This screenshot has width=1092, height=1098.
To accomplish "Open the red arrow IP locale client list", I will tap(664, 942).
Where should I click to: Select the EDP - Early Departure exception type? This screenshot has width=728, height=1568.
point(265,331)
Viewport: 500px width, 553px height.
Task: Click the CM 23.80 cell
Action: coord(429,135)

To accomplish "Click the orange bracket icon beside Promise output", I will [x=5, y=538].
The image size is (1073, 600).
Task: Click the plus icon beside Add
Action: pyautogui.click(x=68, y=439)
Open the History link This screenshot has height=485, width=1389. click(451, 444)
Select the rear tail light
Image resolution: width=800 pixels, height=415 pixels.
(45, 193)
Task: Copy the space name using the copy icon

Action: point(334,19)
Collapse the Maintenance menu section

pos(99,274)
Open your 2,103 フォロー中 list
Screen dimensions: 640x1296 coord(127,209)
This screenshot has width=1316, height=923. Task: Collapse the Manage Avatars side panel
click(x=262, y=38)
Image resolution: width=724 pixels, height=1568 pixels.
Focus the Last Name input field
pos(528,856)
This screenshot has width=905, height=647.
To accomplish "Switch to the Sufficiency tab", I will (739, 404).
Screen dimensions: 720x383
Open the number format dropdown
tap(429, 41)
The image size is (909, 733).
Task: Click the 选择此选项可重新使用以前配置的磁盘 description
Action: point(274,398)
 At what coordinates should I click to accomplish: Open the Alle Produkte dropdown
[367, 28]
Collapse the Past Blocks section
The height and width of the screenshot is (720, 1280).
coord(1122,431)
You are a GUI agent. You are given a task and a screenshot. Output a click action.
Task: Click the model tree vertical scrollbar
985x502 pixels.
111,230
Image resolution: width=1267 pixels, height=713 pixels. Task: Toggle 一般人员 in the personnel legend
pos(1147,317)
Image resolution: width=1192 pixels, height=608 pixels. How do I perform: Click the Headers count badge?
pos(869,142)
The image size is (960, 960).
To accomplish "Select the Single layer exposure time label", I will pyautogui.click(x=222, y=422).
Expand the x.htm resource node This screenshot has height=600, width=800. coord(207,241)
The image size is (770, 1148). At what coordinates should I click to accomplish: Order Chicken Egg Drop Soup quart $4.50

**Directions for this task:** The records above must be retyped in full. Keep each one exactly as it is.

**Answer to the problem:**
This screenshot has width=1092, height=1098.
To accomplish "Open the red arrow IP locale client list", I will tap(664, 942).
Where should I click to: Select the EDP - Early Departure exception type? This screenshot has width=728, height=1568.
point(265,331)
Viewport: 500px width, 553px height.
Task: Click the CM 23.80 cell
Action: coord(429,135)

To accomplish "Click the orange bracket icon beside Promise output", I will [x=5, y=538].
The image size is (1073, 600).
Task: Click the plus icon beside Add
Action: pyautogui.click(x=68, y=439)
Open the History link This screenshot has height=485, width=1389. click(451, 444)
Select the rear tail light
Image resolution: width=800 pixels, height=415 pixels.
(45, 193)
Task: Copy the space name using the copy icon

Action: point(334,19)
Collapse the Maintenance menu section

pos(99,274)
Open your 2,103 フォロー中 list
Screen dimensions: 640x1296 coord(127,209)
This screenshot has width=1316, height=923. Task: Collapse the Manage Avatars side panel
click(x=262, y=38)
Image resolution: width=724 pixels, height=1568 pixels.
Focus the Last Name input field
pos(528,856)
This screenshot has width=905, height=647.
To accomplish "Switch to the Sufficiency tab", I will (739, 404).
Screen dimensions: 720x383
Open the number format dropdown
tap(429, 41)
The image size is (909, 733).
Task: Click the 选择此选项可重新使用以前配置的磁盘 description
Action: point(274,398)
 At what coordinates should I click to accomplish: Open the Alle Produkte dropdown
[367, 28]
Collapse the Past Blocks section
The height and width of the screenshot is (720, 1280).
coord(1122,431)
You are a GUI agent. You are given a task and a screenshot. Output a click action.
Task: Click the model tree vertical scrollbar
985x502 pixels.
111,230
Image resolution: width=1267 pixels, height=713 pixels. Task: Toggle 一般人员 in the personnel legend
pos(1147,317)
Image resolution: width=1192 pixels, height=608 pixels. How do I perform: Click the Headers count badge?
pos(869,142)
The image size is (960, 960).
To accomplish "Select the Single layer exposure time label", I will pyautogui.click(x=222, y=422).
Expand the x.htm resource node This screenshot has height=600, width=800. coord(207,241)
The image size is (770, 1148). At what coordinates should I click to accomplish: Order Chicken Egg Drop Soup quart $4.50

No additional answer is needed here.